Bullion for immediate delivery was at $1,333.30 an ounce at 3:17 p.m. in Singapore from $1,335.17 a day earlier, when prices gained 1.6 percent for the biggest rise since Sept. 6, according to Bloomberg generic pricing. The Bloomberg Dollar Spot Index lost 0.3 percent, extending Wednesday’s drop.
Gold has rallied 26 percent this year, aided by the low interest-rate environment in the U.S. and negative rates in Japan and parts of Europe. Fed policy makers scaled back the number of increases they anticipate for 2017 after an expected hike later this year. The decisions came on the same day that the Bank of Japan maintained record stimulus, while shifting its focus away from a rigid target for the supply of money.
“Gold prices remain to be largely influenced by the greenback and interest rate expectations,” said Barnabas Gan, an economist at Oversea-Chinese Banking Corp. in Singapore.

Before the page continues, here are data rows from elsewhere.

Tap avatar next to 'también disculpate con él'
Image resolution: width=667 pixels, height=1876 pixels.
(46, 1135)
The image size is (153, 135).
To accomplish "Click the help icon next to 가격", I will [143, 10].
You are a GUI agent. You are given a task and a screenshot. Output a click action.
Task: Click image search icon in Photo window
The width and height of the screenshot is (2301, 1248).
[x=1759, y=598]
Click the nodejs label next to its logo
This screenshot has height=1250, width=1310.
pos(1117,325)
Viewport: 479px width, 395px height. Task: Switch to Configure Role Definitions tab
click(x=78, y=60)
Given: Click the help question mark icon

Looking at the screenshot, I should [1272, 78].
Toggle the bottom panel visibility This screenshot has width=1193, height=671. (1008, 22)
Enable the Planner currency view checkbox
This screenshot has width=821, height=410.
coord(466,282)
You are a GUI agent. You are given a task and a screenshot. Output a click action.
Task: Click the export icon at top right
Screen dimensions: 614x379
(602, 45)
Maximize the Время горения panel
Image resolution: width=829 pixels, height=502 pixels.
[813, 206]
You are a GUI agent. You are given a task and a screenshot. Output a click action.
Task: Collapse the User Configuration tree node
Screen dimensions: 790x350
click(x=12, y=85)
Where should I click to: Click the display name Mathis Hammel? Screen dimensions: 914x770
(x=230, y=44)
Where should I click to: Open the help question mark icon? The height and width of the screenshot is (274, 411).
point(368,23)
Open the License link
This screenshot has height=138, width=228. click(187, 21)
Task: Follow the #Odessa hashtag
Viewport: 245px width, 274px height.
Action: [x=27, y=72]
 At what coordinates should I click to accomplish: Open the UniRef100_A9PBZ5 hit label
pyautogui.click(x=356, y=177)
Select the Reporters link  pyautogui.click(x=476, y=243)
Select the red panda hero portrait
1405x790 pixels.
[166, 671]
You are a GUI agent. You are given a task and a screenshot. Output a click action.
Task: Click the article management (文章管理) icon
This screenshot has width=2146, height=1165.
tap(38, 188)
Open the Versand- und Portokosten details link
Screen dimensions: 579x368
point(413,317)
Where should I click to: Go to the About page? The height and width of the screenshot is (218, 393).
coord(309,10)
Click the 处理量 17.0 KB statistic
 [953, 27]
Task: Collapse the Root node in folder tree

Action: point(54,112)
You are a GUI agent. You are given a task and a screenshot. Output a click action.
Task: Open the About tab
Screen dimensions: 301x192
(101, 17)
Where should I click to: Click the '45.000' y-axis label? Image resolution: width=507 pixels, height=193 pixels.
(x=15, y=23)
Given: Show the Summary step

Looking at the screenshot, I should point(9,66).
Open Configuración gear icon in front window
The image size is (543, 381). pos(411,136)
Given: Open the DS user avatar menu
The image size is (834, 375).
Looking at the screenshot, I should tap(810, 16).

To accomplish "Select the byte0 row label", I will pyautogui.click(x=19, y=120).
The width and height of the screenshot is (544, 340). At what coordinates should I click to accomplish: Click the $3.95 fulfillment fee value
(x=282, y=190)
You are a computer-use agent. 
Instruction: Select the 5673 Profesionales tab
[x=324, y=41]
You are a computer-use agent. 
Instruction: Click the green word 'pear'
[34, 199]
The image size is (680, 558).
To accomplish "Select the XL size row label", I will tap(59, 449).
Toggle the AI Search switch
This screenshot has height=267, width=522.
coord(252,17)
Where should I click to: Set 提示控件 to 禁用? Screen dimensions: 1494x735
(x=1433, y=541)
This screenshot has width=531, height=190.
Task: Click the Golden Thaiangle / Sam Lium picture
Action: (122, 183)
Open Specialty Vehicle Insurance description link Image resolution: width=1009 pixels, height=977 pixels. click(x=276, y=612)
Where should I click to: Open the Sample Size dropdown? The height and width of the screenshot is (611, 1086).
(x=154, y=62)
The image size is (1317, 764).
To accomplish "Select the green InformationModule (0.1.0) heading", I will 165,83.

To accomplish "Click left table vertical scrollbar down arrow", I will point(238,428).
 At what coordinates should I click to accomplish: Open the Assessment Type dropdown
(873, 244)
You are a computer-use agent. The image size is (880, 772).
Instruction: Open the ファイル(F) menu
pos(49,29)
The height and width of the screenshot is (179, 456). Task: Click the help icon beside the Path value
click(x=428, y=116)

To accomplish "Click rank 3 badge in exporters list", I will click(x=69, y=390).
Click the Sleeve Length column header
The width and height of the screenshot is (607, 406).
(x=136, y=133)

He kept a forecast for gold to climb to $1,350 if the U.S. central bank hikes once this year, or $1,400 if there’s no increase.
Fed Chair Janet Yellen signaled on Wednesday that while the case for a rise had strengthened, it made sense to put off a move for now amid signs that discouraged Americans who dropped out of the labor market are returning and looking for work.
• Holdings in gold-backed exchange traded funds increased by 5.4 metric tons to 2,023.7 tons on Wednesday, data compiled by Bloomberg show.
• Bullion of 99.99 percent purity advanced 0.8 percent to 286.7 yuan a gram ($1,337.14 an ounce) on the Shanghai Gold Exchange.
• Spot platinum lost 0.4 percent, snapping three days of gains. Palladium added 0.2 percent, while silver fell 0.6 percent.